The thug gasped harshly, the hand that had gripped him by the collar and lifted him off the ground making it hard to breathe.
"Ergh! S-she's fine! J-just fine, I s-swear!"
"Oh... Okay, then!" the man said, opening his hand and ignoring the young thug completely as he fell to the floor.
"No, wait. That's not okay at all."
He covered his mouth with one hand and drummed the bridge of his nose thoughtfully with his forefinger, deep in thought.
"Chane chose to live with me. She made a promise with me that she'd become a part of my world, that we'd share that world together," he said, slowly narrowing his eyes.

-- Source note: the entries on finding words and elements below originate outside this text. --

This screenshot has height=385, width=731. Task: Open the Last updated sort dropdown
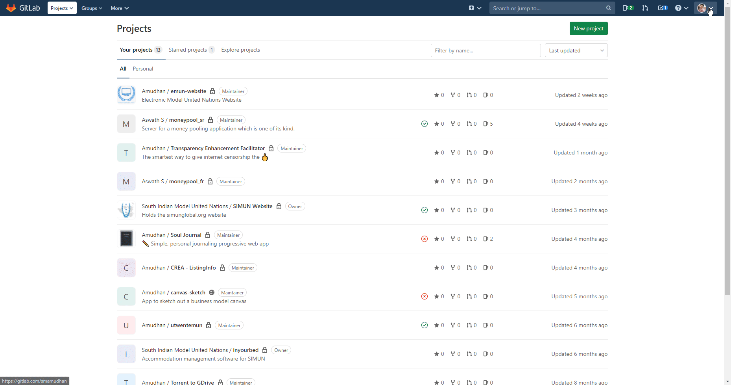(x=576, y=50)
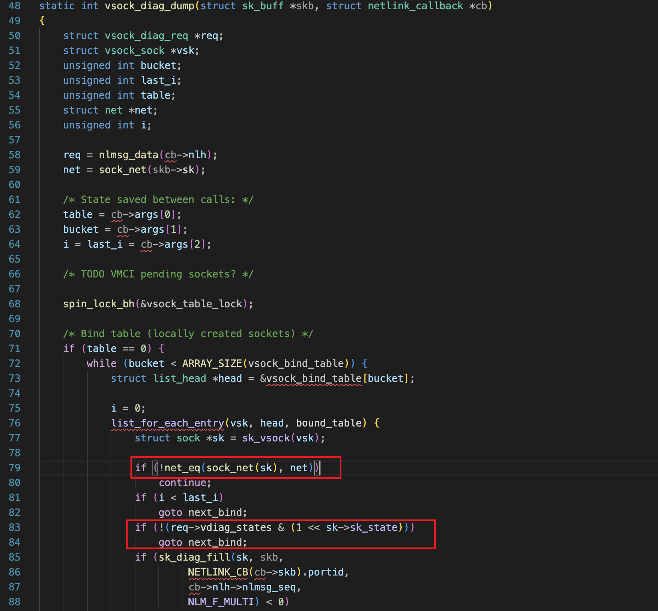Click the sock_net call on line 59

(122, 170)
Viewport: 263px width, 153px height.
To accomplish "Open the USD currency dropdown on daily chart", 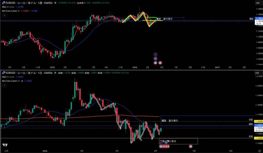I will [x=258, y=73].
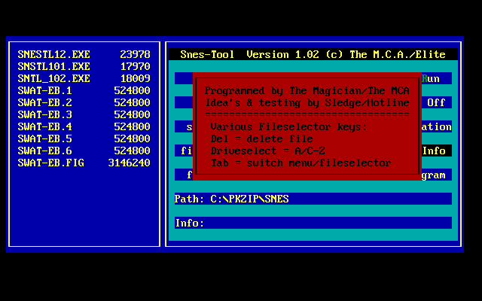Select SWAT-EB.6 in the file list

click(x=45, y=151)
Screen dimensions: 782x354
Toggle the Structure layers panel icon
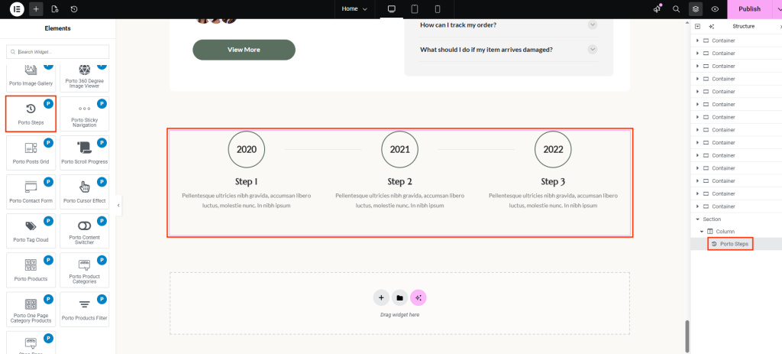695,9
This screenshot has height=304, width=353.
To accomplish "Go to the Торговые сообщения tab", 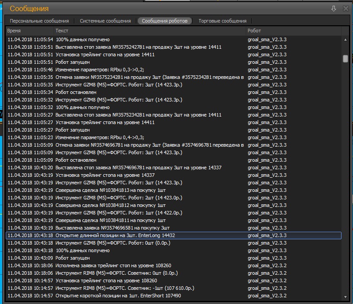I will (222, 21).
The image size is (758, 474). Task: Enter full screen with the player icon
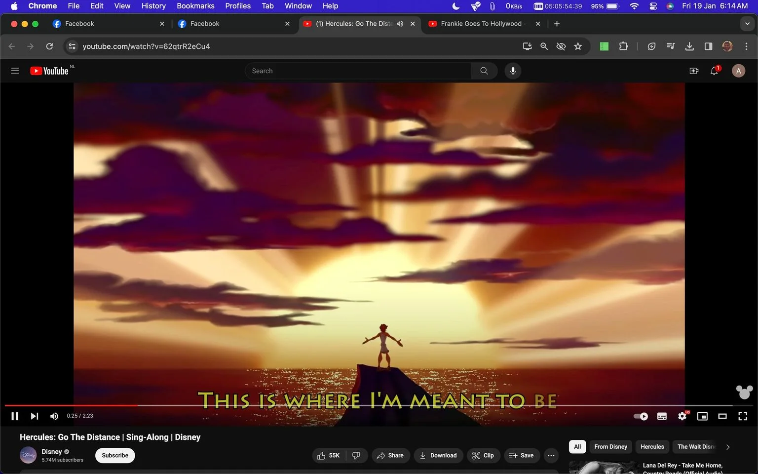tap(743, 416)
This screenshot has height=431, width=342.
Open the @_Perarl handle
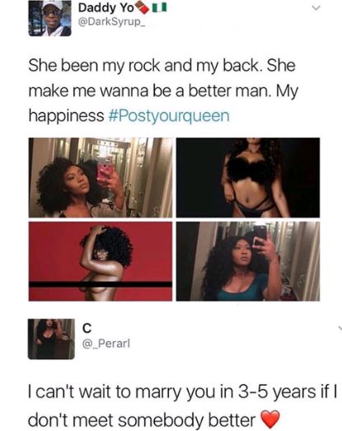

"Unforgivable... So these 'enemies' of yours cut Chane's face? That's the same as cutting my world. That's the same as cutting my own body," the man mused, expressing his anger over his lover's wound in a roundabout euphemism as he started changing his clothes, getting ready to leave.
"And come to think of it, what kinda guy cuts a girl's face, anyway? And he still calls himself a man?"
"Uhh, actually, the one who fought her was a woman too."
"...I'm an equal rights activist!"
"That doesn't make any sense!"
The man brushed off the young punk's retort and continued energetically, having finished his preparations.
"Now, it's time to raise the curtain. The stage is me, the hero's also me, and the heroine's Chane."
He sounded flippant enough, but his eyes burned with cold fire.
"Let's get this party started."
One of the most dangerous beings in New York began to move silently through the rain, determined to burn the tangled knot of events to ash.
The man's name was Felix Walken.
Previously, he had been known as Claire Stanfield.
But those who knew him well called him by a different moniker. Some voiced it with reverent awe, while others whispered it in hushed tones of terror and despair.
Vino... they said. Or, sometimes, the Rail Tracer...
The fierce downpour showed no signs of stopping.
It seemed as though it was intent on swallowing the streets entirely with the sound of falling rain.
The light drizzle became a roaring torrent, merely a harbinger of the storm to come.
The rain fell without pause, staining the streets and the people in dark hues.
Harder, and yet harder still.
As though to slash the streets themselves in two...
To be continued in the next volume
(1): A female monster from Greece with the lower body of a snake, sometimes attributed with vampiric qualities. Used in this case as "vampire."